Background: Paul Tessier was a pioneering plastic surgeon who founded craniofacial surgery and had an international influence in the field of reconstructive surgery. We reviewed his techniques in the reconstruction of post-noma defects in Iran in the late 1970s.
Patients and methods: We studied a series of 23 patients operated on by Tessier from 1974 to 1978 in Iran (property of Association Française des Chirurgiens de la Face). They all suffered from noma in childhood with major facial defects.
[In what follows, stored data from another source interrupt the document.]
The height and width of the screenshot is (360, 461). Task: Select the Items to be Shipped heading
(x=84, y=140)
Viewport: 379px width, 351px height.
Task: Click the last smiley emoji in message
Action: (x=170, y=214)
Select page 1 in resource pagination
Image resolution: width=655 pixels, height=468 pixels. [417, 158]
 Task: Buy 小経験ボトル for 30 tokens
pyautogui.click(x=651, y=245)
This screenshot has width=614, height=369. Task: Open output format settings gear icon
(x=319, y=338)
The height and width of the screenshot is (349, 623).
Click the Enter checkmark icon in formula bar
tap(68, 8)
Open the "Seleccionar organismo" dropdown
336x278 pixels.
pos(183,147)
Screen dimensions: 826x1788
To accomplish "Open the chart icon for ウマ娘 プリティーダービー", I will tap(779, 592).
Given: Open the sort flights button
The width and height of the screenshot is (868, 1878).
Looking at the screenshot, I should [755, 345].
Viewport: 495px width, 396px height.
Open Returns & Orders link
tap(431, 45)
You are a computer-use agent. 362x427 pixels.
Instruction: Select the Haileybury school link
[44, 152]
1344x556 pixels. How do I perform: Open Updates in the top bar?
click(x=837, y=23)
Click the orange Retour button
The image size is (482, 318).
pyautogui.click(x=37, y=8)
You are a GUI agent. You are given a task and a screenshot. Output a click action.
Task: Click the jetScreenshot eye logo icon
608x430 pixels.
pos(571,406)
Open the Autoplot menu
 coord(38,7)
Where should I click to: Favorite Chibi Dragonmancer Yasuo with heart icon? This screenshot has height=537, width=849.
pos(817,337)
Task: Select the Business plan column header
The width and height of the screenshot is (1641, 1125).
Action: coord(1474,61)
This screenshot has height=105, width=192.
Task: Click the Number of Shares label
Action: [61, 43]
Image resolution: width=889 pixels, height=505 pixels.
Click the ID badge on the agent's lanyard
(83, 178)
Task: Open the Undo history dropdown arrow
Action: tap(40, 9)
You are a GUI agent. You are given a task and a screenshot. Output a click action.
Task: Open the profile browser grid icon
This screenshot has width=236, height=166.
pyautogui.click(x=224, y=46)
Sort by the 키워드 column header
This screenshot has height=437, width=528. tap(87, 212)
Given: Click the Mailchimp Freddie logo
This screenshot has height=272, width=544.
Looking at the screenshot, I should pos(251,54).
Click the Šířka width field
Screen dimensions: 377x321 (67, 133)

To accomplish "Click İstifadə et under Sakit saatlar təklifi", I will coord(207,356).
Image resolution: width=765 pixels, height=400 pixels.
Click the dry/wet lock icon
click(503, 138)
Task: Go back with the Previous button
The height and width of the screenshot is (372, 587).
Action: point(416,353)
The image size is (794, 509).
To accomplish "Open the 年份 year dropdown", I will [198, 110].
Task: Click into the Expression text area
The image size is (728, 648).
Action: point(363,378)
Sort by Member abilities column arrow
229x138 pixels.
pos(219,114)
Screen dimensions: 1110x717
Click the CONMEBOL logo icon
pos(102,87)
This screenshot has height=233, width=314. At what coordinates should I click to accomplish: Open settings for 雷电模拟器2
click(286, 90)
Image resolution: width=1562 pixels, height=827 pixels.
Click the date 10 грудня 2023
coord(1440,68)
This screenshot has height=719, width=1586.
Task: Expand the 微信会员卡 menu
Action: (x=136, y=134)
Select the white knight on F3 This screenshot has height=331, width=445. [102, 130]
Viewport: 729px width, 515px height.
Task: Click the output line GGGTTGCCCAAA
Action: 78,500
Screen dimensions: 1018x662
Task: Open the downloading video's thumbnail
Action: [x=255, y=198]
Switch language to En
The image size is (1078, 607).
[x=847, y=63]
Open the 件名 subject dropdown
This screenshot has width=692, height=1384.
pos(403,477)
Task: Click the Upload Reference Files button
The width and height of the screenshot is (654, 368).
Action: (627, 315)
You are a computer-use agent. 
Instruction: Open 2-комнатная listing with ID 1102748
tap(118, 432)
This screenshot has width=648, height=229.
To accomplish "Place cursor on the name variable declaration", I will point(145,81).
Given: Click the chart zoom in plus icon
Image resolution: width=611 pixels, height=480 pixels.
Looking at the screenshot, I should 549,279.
Results: Ten suffered from simple lip and cheek defects, nine also from nose defects and four from extensive facial defects. Abbe flaps were used in 15 patients to reconstruct the lips completed by commissuroplasty in six patients. Nose defects were reconstructed with nasofrontal flaps (ten cases). The outer cheek was reconstructed with a rotation flap (four cases), or with a frontotemporal flap (six cases). The inner cheek was reconstructed using a Barron-Tessier myocutaneous flap (ten cases). Of the 23 patients, partial flap necrosis occurred in five cases.
Conclusions: Tessier was a pioneering plastic surgeon who used local flaps to reconstruct these important facial defects. He had a high rate of success, although nowadays local flaps are commonly replaced by free flaps.
Keywords: Barron–Tessier flap; Iran; Noma; Paul Tessier; Reconstruction.